HSA advocates want to remove many of the restrictions and limitations of the current law as it pertains to health savings accounts, bringing in the era of so-called "large HSAs." They want to increase the contribution limits to allow employers to deposit the full value of workers' health benefits directly into their HSAs; eliminate the health insurance requirement for HSAs entirely; and allow tax-free HSA withdrawals for all voluntarily incurred health insurance premiums, not just those spent on the currently mandatory high-deductible health insurance.

In other words, owners of "large HSAs" and their employers would be able to choose not to obtain/provide health insurance coverage at all; to choose the currently mandatory high-deductible health insurance; or to choose an "ordinary" health insurance plan that does not feature high deductibles and/or high limits on out-of-pocket copayments.

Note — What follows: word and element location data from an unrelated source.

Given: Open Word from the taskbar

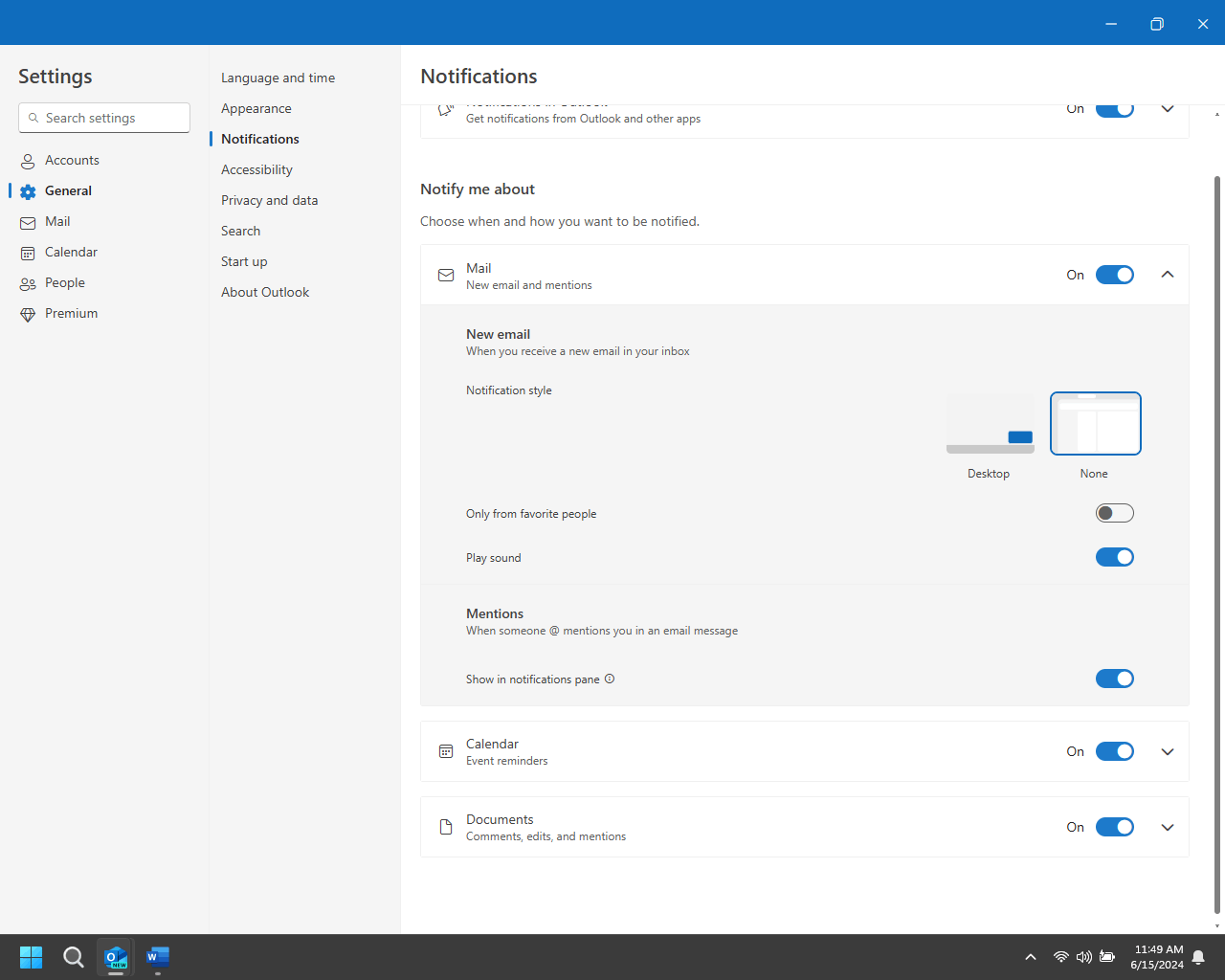Looking at the screenshot, I should (157, 957).
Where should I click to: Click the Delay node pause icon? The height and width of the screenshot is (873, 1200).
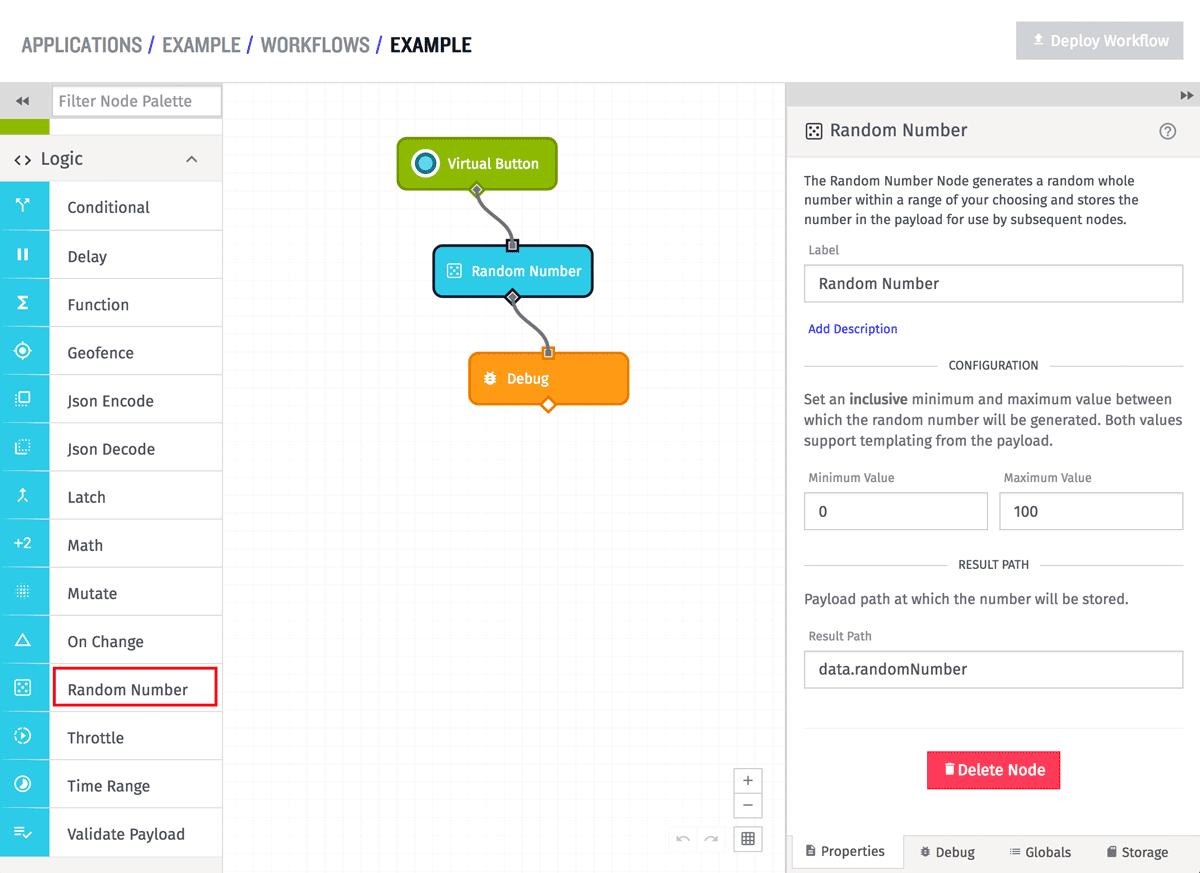click(24, 255)
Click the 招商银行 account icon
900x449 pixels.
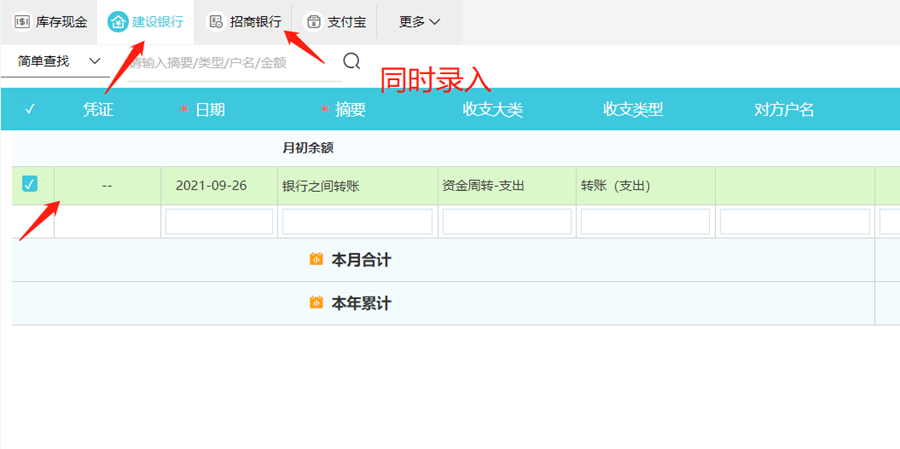coord(216,21)
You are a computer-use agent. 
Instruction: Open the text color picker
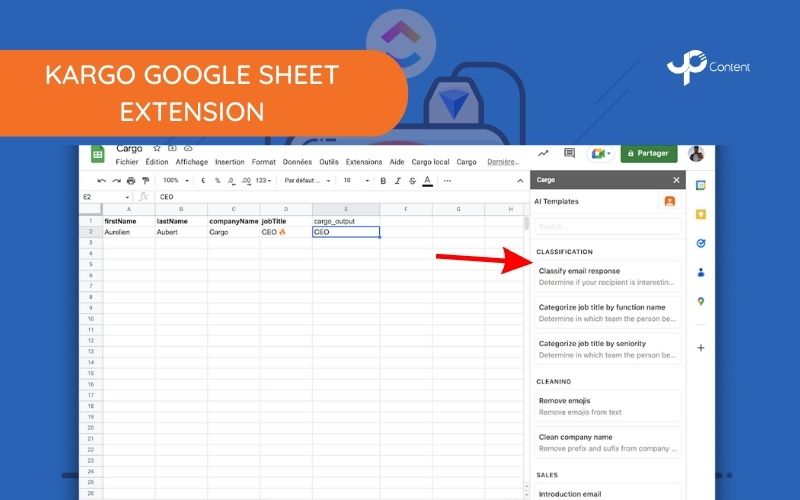click(427, 181)
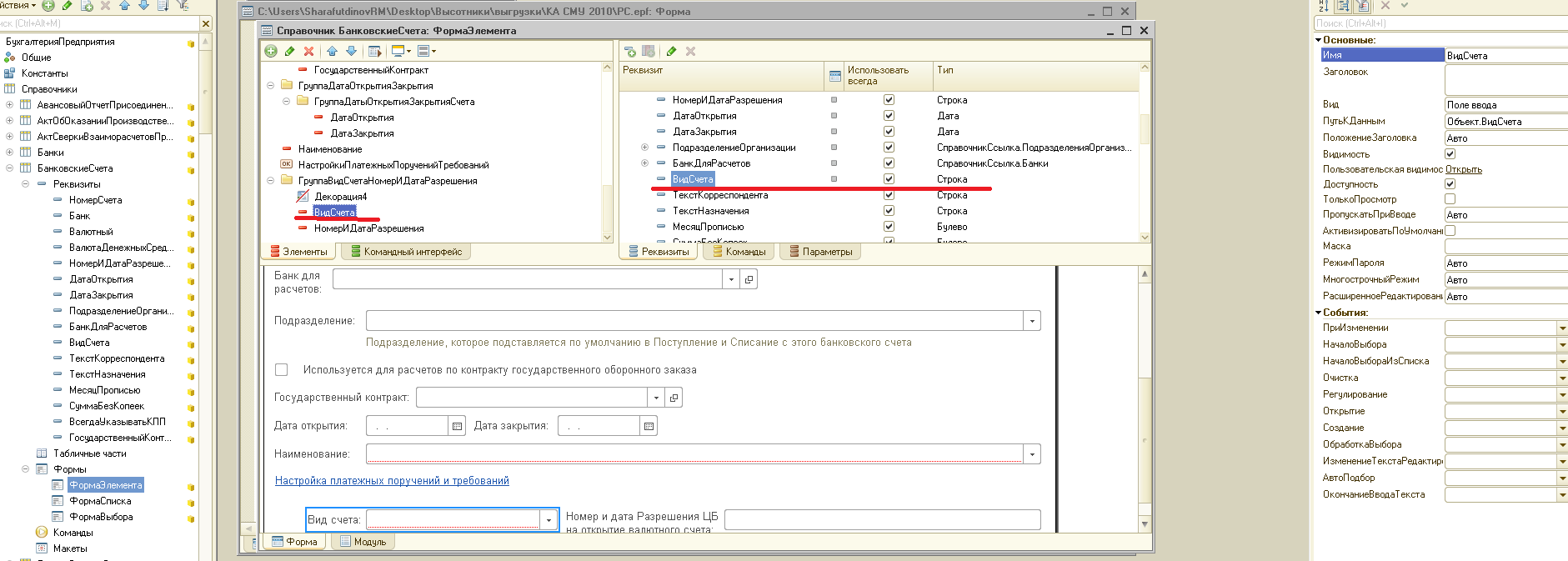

Those who wish to do so could combine a "large HSA" with their existing insurance coverage and then, if they want to later, optionally migrate either to high-deductible coverage or to no coverage at all as they become comfortable with making such choices on their own behalf.

Proponents of "large HSAs" believe they would put more decisions about health-care purchases in the hands of consumers themselves and bring all the benefits of informed marketplace participation to the health-services and health-insurance domains. Competition would flourish. There would be fewer incentives for those who now have comprehensive, low-copay, low-deductible coverage provided by their employer to continue to demand more health services than they would if they were paying the costs themselves. These individuals and their families would opt to save money in HSAs instead and economize on medical outlays, resulting in less health spending overall. Studies show that the "extra" services today demanded by the comprehensively insured don't really improve their health status or life expectancy, but they do inflate health-services prices. Health-services prices would accordingly come down if "large HSAs" were enacted into law.

Opponents of "large HSAs" object that the tax-free aspects of a growing plethora of them would drain the Treasury of needed revenues, in terms of foregone income taxes and payroll taxes. Supporters counter that "large HSAs" would offset the anticipated drain on the Treasury associated with Medicare, as baby boomers cross the age-65 threshold.

Opponents also object that there is no reason to be sure "large HSAs" would spread health risks and their associated costs equitably over the entire population, the way a Clinton-style universal-coverage program supposedly would. An Obama-style universal-access plan would presumably make it less likely that all of the medically needy among us would have insurance.

Still, it's not clear that mandated universal coverage would turn out to be truly universal. And it would stigmatize those who lacked it. That's why oldstyleliberal thinks we ought to try an Obama-style universal-access plan, augmented with "large HSAs," before proceeding — and then only if necessary — to a full-fledged Clinton-style mandate.